Silence. Arthus sentait le sang lui monter à la tête et de grosses gouttes de sueur perlaient le long de son front. Il était déjà prêt à s'excuser mille fois et prendre ses jambes à son cou. Non pas parce qu'il avait peur de se faire rejeter, mais parce qu'il avait vraiment honte de jouer avec les sentiments de la jeune fille pour le simple plaisir de Yuki.

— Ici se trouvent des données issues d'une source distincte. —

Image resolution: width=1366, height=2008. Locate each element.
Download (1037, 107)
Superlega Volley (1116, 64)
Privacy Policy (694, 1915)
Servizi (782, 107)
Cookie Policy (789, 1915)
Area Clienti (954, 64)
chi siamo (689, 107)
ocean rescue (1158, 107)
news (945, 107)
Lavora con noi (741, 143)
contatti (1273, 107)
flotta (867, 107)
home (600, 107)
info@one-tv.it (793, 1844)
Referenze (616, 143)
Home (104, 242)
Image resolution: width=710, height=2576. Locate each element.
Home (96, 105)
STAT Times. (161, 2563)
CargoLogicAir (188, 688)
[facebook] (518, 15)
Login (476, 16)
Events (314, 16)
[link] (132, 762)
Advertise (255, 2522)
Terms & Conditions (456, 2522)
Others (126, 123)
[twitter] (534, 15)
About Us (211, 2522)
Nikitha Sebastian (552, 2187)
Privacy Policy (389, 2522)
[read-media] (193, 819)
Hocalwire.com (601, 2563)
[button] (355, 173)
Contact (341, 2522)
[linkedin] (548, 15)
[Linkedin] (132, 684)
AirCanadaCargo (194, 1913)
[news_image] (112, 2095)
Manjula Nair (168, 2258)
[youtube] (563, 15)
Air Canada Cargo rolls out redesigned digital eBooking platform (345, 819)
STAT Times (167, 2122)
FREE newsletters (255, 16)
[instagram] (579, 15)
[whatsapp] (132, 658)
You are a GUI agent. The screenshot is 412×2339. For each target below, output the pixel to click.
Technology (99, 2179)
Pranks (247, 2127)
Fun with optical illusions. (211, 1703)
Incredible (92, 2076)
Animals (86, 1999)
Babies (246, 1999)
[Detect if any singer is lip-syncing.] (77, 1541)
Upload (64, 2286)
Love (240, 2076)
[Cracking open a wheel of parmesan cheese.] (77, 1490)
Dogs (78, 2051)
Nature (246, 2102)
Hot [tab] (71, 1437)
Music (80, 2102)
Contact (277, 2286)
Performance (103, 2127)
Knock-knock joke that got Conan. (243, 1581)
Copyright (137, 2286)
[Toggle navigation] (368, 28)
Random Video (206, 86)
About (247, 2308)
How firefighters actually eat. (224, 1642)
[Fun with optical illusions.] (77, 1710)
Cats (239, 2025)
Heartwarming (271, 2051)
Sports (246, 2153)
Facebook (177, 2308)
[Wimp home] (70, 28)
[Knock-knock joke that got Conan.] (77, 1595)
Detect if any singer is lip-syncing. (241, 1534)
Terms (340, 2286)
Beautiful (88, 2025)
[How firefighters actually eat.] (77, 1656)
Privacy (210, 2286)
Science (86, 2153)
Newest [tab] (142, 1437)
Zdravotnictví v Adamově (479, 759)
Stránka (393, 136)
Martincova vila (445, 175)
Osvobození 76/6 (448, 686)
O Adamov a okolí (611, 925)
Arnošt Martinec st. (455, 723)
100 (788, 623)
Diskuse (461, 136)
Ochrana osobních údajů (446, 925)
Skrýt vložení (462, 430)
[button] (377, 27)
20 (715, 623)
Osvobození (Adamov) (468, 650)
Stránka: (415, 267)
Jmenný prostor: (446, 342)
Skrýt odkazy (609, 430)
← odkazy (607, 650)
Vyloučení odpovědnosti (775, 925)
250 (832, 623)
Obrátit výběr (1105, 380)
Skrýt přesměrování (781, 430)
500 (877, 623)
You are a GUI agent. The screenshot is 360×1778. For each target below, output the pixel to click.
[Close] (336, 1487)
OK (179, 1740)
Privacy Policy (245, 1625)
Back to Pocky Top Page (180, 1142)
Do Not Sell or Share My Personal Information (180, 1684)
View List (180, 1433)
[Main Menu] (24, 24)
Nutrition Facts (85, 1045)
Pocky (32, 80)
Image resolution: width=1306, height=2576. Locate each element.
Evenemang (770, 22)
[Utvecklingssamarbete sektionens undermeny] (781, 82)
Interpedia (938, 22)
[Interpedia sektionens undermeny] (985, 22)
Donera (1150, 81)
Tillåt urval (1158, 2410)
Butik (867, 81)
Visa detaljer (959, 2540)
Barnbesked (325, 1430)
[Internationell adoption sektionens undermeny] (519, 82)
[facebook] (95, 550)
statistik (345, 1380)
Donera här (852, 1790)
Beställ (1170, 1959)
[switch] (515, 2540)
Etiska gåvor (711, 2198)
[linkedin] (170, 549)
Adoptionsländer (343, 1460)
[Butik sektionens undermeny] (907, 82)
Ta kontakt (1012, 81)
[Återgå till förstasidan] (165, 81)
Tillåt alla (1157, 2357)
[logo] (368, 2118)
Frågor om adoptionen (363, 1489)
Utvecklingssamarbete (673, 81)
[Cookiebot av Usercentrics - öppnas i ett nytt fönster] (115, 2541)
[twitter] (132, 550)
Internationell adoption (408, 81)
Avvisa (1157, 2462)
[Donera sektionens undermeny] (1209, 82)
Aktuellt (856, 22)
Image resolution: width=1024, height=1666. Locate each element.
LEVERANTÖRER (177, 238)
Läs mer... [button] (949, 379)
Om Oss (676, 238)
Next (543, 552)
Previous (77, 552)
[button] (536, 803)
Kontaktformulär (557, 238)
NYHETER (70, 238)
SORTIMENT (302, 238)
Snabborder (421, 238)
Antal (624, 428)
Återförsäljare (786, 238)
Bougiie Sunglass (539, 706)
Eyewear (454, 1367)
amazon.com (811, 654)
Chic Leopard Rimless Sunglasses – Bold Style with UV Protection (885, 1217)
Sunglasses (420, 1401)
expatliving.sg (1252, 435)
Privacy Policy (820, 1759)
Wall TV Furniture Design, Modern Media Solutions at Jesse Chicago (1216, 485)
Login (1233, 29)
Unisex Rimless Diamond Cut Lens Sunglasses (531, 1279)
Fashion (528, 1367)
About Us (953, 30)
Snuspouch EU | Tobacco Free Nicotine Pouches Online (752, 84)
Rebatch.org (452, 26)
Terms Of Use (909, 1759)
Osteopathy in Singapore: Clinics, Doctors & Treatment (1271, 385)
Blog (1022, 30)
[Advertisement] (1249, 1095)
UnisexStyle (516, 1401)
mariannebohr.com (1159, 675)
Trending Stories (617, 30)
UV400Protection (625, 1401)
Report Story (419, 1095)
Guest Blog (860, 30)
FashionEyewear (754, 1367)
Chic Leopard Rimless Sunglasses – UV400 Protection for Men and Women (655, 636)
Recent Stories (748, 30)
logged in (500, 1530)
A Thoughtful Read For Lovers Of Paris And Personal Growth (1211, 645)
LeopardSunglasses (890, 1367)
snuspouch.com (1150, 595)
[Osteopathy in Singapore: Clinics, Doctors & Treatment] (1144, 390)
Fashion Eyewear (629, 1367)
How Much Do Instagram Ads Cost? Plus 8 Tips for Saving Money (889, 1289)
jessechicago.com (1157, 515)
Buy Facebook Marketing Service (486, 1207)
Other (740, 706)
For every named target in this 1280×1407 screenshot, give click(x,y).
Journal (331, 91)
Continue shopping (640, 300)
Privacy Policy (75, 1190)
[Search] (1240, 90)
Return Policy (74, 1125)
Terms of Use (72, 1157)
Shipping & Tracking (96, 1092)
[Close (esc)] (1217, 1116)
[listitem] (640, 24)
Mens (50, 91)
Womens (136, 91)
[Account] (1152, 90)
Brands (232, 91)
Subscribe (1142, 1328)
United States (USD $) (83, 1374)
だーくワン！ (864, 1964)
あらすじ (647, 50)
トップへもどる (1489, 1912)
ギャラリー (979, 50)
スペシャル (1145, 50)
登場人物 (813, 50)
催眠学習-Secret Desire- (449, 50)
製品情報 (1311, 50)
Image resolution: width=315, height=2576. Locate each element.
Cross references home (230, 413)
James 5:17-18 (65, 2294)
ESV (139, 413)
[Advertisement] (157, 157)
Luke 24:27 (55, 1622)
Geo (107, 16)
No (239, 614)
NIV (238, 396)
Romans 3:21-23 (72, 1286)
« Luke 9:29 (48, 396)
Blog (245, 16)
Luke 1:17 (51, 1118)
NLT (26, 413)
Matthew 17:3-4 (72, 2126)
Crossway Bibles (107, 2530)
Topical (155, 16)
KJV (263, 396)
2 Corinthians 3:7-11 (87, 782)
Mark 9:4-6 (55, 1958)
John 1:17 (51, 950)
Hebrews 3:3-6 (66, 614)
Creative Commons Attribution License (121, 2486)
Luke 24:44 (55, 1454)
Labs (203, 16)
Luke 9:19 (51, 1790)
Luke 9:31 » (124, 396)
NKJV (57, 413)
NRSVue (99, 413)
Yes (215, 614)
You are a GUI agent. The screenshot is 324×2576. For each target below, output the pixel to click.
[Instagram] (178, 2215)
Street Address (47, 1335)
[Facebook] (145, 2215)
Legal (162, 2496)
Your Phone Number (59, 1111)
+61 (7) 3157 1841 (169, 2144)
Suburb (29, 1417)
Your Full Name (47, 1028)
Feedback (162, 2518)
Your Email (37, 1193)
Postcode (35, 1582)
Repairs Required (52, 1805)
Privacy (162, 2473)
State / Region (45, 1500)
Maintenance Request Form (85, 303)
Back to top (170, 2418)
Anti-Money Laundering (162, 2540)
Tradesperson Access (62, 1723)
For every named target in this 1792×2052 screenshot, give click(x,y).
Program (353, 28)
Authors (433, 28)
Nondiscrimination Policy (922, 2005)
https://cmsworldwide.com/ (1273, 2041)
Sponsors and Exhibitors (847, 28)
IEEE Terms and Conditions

Après plusieurs secondes qui lui parurent durer des heures, Misty lui répondit timidement :
— OK, pourquoi pas. Ça me changera les idées.
Arthus ne pouvait pas en croire ses oreilles. Interdit, il remarqua avec stupeur qu'un léger sourire fendait les lèvres de la blonde. Jamais il n'avait envisagé qu'elle dise oui ! Dans un moment de panique, il reprit en bégayant :
— Ne... N'imagine pas que c'est un rancard ou quoi, hein ! Je... J'ai juste entendu dire qu'il y avait de l'activité paranormale, et j'ai pensé que... enfin, pour le journal de l'école, ça pourrait être bien que...
— Rendez-vous à quinze heures ? Ça te va ?
Sans comprendre l'enchainement d'événements, l'adolescent acquiesça. Puis Misty quitta la salle de classe sans ajouter un mot, laissant son ami si déboussolé qu'il s'effondra sur une chaise, le visage livide.
— Qu'est-ce que... Qu'est-ce qu'il vient de se passer ? murmura-t-il, encore sous le choc.
Ainsi, le soir même, Arthus prévint Yuki de la réussite de la première étape de son plan, dont elle n'avait pas douté une seconde. Cette dernière expliqua de longues heures durant les détails de la suite à son partenaire, qui ne l'écoutait plus que d'une seule oreille. Il n'avait plus qu'une envie : résoudre au plus vite cette enquête pour mettre fin à son alliance délirante avec l'Esper et retrouver enfin une vie ordinaire.